## [What this task involves]
Copy nothing from the entries below except the lines from the one containing "How do I perform: Open the 教师为空 dropdown?" through the one containing "Given: Open the Alertas bell notifications", and copy those exactly.

## [Provided information]
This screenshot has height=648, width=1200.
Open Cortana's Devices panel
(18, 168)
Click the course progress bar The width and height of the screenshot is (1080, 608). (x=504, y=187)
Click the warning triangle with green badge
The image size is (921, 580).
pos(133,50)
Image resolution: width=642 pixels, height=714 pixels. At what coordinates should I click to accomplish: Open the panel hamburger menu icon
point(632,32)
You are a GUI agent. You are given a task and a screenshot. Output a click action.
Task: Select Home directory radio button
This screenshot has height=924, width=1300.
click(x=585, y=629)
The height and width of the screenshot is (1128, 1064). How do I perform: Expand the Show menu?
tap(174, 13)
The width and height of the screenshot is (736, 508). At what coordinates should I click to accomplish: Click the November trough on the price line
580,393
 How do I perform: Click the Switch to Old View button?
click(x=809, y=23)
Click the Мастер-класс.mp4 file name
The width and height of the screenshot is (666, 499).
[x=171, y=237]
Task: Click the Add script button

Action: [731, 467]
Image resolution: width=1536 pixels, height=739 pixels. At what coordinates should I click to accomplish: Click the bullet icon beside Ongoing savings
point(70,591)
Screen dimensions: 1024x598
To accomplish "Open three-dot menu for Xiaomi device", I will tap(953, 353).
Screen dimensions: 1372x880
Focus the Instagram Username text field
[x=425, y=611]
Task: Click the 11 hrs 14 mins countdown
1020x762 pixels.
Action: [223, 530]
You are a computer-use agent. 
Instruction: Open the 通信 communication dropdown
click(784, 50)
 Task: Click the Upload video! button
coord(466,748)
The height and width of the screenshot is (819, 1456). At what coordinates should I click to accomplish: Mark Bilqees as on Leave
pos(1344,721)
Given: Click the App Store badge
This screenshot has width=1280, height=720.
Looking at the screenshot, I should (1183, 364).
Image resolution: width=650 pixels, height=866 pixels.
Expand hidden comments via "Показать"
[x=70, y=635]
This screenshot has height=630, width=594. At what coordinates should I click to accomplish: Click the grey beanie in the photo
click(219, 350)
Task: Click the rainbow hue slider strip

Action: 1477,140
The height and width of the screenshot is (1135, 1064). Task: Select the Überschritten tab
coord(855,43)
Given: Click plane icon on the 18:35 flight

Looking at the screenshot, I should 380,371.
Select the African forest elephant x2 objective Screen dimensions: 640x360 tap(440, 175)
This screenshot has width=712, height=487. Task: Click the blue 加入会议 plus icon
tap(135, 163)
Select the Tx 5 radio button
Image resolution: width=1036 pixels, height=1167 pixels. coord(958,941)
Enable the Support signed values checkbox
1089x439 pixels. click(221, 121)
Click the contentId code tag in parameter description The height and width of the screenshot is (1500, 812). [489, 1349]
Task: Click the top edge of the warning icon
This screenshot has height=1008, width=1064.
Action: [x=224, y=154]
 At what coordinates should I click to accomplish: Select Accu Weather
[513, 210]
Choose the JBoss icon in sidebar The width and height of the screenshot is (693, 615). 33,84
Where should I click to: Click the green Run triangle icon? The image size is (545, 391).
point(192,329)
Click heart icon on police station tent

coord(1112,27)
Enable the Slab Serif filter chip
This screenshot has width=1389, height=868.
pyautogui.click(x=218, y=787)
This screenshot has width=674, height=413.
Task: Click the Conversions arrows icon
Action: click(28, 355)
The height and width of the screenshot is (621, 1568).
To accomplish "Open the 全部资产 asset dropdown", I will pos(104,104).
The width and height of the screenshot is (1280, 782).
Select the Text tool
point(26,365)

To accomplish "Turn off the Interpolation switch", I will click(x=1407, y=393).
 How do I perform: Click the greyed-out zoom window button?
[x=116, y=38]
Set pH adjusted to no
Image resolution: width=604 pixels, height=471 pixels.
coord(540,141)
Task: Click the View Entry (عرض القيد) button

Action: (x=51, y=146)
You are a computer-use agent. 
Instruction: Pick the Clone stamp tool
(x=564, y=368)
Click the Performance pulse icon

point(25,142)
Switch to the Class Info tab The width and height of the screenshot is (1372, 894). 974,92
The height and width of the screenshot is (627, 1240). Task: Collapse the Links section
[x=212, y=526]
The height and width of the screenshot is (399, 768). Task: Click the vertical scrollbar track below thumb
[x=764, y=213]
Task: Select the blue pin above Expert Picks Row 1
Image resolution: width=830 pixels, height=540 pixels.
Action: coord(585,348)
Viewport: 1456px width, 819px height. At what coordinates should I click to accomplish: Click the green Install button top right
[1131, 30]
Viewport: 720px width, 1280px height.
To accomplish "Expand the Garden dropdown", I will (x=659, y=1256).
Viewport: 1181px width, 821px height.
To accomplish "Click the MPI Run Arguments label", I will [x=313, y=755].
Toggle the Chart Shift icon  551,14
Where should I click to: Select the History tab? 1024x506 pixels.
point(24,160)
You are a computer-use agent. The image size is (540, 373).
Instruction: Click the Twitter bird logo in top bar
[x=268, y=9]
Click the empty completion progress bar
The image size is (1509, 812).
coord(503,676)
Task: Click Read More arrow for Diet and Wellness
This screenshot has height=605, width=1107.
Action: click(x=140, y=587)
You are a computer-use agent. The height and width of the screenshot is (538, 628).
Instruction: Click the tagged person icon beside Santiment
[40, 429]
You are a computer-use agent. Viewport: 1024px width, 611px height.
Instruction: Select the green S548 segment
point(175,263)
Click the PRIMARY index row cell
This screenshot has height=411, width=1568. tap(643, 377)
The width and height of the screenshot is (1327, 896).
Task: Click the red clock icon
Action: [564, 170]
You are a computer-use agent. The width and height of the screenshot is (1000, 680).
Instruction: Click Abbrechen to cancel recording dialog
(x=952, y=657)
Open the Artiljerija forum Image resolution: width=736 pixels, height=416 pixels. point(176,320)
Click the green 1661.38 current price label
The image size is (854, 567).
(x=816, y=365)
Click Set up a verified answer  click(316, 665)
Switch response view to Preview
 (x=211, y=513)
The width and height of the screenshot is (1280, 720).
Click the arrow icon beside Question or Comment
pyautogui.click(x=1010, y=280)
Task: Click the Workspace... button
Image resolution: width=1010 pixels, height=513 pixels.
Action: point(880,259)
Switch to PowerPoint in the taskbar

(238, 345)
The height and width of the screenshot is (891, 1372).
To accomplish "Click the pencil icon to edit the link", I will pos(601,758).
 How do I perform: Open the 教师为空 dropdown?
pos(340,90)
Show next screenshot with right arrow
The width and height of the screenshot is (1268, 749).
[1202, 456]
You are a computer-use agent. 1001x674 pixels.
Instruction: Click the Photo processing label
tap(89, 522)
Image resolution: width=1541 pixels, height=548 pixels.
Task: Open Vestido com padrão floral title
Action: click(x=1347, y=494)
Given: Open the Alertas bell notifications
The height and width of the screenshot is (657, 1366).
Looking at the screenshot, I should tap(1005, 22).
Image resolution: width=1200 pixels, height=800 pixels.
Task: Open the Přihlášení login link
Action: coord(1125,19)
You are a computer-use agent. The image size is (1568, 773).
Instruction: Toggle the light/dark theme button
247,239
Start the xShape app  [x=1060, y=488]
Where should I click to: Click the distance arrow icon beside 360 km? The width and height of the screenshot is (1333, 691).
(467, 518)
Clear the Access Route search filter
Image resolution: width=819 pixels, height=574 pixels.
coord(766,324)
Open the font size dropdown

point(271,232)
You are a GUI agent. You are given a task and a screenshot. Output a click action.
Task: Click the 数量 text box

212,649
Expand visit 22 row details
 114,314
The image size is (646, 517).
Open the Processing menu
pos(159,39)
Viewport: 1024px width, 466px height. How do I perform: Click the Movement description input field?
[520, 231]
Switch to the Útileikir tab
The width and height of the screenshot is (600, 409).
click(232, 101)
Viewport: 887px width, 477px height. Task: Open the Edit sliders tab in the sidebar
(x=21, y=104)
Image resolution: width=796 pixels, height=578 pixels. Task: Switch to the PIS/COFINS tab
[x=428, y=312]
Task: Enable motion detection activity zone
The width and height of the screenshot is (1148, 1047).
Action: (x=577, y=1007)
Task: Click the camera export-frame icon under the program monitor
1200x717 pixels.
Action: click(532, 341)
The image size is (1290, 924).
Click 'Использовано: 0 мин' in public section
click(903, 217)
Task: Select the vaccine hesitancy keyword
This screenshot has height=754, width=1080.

## [Result of this exercise]
 How do I perform: Open the 教师为空 dropdown?
pos(340,90)
Show next screenshot with right arrow
The width and height of the screenshot is (1268, 749).
[1202, 456]
You are a computer-use agent. 1001x674 pixels.
Instruction: Click the Photo processing label
tap(89, 522)
Image resolution: width=1541 pixels, height=548 pixels.
Task: Open Vestido com padrão floral title
Action: click(x=1347, y=494)
Given: Open the Alertas bell notifications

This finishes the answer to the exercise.